Precedential No. 4: TxDOT Wins TTAB 2(d) Tussle Over "DON'T MESS WITH TEXAS" for Clothing
The Board granted plaintiff's summary judgment motion in this Section 2(d) opposition/cancellation proceeding involving two entities owning registrations for the mark DON'T MESS WITH TEXAS for various clothing items. Applicant Richard Tucker admitted that TxDOT had priority of use (TxDOT proved it anyway), and TxDot easily fended off his feeble arguments regarding the lack of "significant" evidence regarding TxDOT's interstate use and the de mimimis nature of its actual confusion evidence. Texas Department of Transportation v. Richard Tucker, 95 USPQ2d 1241 (TTAB 2010) [precedential].
TxDOT owns four U.S. Registrations and a pending application for the subject mark for its promotional services and various goods including clothing. Tucker owns a registration and a pending application for the mark for various clothing items. TxDOT opposed Tucker's application and petitioned to cancel his registration.
The Board pointed out that the issue of priority is different in the two proceedings:
In the opposition, the issue of priority has been removed by virtue of TxDOT’s submission of status and title copies of its pleaded registrations. See King Candy, supra, which explains that the Trademark Act requires consideration under Section 2(d) of an opposer’s registration, regardless of whether the opposer is the prior user. By contrast, in the cancellation proceeding, priority is in issue. See Brewski Beer Co. v. Brewski Brothers Inc., 47 USPQ2d 1281, 1283-84 (TTAB 1998) (In a cancellation proceeding where both parties have registrations, each can rely on the filing date of the application resulting in its registration, but the evidence of record otherwise determines priority).

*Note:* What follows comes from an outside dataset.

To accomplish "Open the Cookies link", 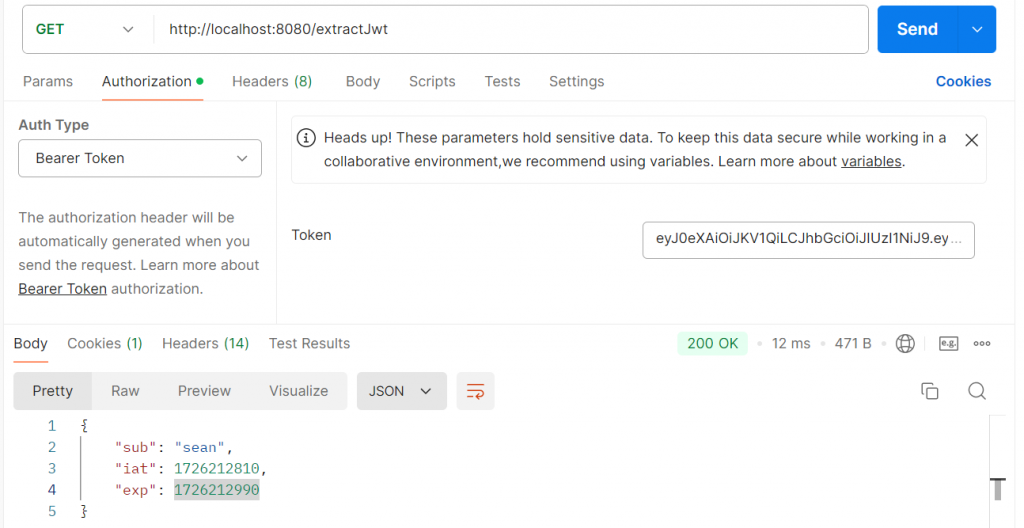I will click(x=963, y=81).
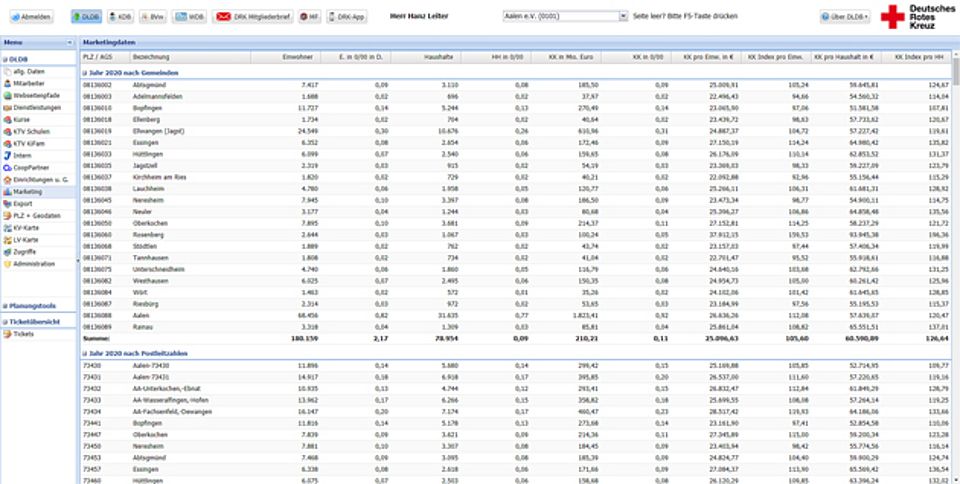The image size is (960, 484).
Task: Collapse Jahr 2020 nach Postleitzahlen group
Action: pos(84,353)
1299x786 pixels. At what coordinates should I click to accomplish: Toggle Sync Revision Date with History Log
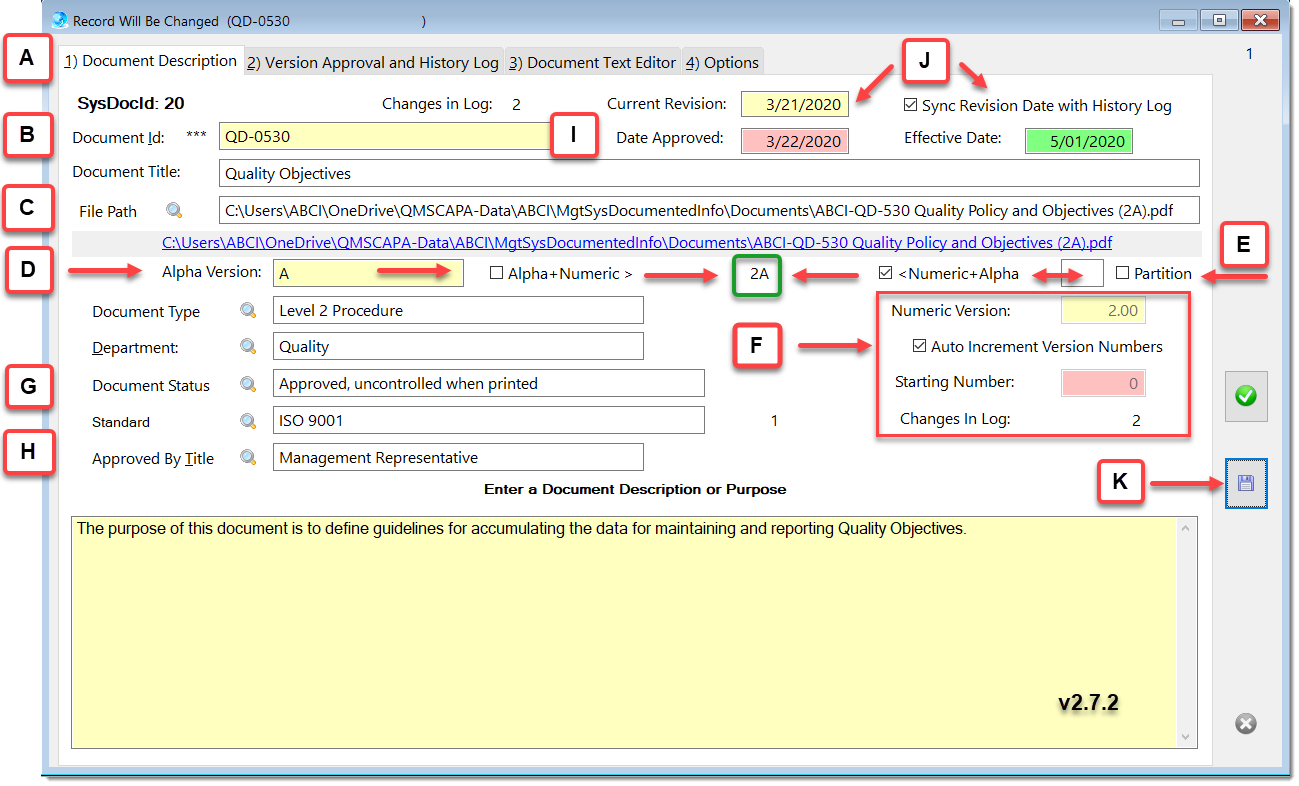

In any event, Tucker admitted that TxDOT had prior use of its mark. He therefore had little left to argue, so he first attacked the nature of TxDOT's use, arguing that it did not have "significant prior use" outside of Texas. The Board pointed out, however, that for priority purposes, prior significant use within Texas is sufficient.
Tucker then lamely argued that TxDOT's evidence of actual confusion was de minimis. The Board agreed that "the evidence may not conclusively establish actual confusion," but, as we all know, evidence of actual confusions is not necessary for a finding of likelihood of confusion.
TTABlog note: I'm wondering what makes this decision worthy of the "precedential" tag?